- Assigned task
Search the material for the string "Files", then return every line where it is found.

=== Begin Enclosure ===

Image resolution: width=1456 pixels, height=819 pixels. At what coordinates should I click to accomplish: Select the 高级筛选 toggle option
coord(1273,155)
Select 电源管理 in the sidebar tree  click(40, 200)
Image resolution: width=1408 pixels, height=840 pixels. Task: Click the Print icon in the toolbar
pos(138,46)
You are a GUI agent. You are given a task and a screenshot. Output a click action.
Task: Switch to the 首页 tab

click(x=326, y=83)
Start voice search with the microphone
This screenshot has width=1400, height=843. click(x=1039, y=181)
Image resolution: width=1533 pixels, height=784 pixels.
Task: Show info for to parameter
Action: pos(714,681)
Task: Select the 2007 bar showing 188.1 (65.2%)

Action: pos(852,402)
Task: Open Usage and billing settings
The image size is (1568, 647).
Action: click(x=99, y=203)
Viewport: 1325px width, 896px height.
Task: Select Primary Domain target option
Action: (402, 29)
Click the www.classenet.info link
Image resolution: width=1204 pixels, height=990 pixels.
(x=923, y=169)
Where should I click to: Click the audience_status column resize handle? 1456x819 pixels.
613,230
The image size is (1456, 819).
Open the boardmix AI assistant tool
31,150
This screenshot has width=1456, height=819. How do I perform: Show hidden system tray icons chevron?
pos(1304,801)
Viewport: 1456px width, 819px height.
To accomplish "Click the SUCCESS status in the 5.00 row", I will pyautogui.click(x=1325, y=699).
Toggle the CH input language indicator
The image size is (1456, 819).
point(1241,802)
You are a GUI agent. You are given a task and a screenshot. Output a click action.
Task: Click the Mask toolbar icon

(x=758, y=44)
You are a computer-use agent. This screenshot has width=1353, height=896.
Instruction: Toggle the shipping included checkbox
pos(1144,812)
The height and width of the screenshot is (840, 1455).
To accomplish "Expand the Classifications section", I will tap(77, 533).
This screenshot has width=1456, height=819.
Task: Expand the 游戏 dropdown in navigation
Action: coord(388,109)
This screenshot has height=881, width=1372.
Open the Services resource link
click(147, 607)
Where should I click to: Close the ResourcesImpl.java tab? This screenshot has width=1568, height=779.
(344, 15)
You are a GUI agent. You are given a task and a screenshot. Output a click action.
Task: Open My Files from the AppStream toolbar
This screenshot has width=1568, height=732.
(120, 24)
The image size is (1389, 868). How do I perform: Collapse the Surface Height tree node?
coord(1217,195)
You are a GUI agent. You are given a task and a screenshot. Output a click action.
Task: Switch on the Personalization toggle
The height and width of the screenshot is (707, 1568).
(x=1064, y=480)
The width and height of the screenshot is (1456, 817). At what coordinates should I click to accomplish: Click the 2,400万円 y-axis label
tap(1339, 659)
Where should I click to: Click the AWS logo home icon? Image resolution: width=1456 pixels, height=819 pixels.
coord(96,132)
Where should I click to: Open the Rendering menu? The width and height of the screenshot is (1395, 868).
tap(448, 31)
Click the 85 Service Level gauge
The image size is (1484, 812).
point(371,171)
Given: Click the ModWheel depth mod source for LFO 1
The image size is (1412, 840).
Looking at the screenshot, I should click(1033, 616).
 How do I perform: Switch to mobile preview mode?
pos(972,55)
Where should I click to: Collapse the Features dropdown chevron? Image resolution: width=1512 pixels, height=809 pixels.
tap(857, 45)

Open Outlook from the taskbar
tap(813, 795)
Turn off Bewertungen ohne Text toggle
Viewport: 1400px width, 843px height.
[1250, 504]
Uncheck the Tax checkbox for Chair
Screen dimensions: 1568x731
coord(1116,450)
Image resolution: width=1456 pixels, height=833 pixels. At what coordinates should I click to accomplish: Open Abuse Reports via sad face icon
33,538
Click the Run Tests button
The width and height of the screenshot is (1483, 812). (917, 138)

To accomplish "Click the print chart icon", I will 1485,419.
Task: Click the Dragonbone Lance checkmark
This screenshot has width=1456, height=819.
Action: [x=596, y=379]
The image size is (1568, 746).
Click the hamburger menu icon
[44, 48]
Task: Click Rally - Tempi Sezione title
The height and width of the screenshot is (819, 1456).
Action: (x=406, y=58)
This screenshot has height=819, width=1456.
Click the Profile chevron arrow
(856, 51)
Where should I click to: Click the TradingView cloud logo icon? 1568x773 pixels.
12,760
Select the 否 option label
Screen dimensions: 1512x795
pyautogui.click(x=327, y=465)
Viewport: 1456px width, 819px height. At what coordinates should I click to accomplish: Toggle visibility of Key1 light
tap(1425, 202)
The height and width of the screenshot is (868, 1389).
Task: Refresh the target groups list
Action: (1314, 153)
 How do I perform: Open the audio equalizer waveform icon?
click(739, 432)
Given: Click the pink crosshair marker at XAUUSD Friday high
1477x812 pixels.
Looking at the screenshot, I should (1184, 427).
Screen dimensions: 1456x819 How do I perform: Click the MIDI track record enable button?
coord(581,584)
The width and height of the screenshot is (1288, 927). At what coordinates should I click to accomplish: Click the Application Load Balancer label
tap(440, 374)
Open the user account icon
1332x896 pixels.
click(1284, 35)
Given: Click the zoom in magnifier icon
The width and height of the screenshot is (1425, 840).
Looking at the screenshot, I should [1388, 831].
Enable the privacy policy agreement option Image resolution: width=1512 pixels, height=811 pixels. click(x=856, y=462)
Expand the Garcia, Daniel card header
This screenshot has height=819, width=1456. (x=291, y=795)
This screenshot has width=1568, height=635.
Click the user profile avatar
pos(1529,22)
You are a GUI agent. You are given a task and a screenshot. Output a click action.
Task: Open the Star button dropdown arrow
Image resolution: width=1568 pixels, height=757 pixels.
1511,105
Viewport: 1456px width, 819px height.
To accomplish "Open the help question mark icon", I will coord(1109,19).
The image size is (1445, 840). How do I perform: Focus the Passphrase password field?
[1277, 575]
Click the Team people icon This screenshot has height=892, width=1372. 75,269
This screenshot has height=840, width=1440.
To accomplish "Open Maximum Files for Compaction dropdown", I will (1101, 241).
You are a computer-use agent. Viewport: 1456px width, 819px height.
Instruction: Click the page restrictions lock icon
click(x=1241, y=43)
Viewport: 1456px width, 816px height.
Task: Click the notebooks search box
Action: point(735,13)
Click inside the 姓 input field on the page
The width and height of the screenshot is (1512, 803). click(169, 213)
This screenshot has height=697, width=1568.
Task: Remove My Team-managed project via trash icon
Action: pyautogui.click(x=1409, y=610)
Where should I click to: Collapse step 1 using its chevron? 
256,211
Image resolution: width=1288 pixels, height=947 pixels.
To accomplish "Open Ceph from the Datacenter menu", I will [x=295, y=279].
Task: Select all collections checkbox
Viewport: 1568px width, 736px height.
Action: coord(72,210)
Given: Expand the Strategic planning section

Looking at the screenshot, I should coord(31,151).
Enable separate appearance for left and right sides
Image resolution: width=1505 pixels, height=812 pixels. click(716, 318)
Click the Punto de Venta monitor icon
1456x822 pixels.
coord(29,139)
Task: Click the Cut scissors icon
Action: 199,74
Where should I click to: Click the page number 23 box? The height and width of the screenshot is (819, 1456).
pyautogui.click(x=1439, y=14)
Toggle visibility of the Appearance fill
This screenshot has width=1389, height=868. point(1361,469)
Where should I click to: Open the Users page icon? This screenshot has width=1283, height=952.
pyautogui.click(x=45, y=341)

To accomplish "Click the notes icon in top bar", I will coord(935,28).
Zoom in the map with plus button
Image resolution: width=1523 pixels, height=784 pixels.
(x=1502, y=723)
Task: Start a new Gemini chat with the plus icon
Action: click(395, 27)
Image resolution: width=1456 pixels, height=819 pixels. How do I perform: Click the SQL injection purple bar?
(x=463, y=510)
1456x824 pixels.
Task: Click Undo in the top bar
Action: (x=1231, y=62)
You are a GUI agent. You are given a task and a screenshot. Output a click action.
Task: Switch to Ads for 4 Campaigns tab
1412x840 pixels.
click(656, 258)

=== End Enclosure ===

- Solution for this problem
Task: Open My Files from the AppStream toolbar
To accomplish "Open Maximum Files for Compaction dropdown", I will (1101, 241).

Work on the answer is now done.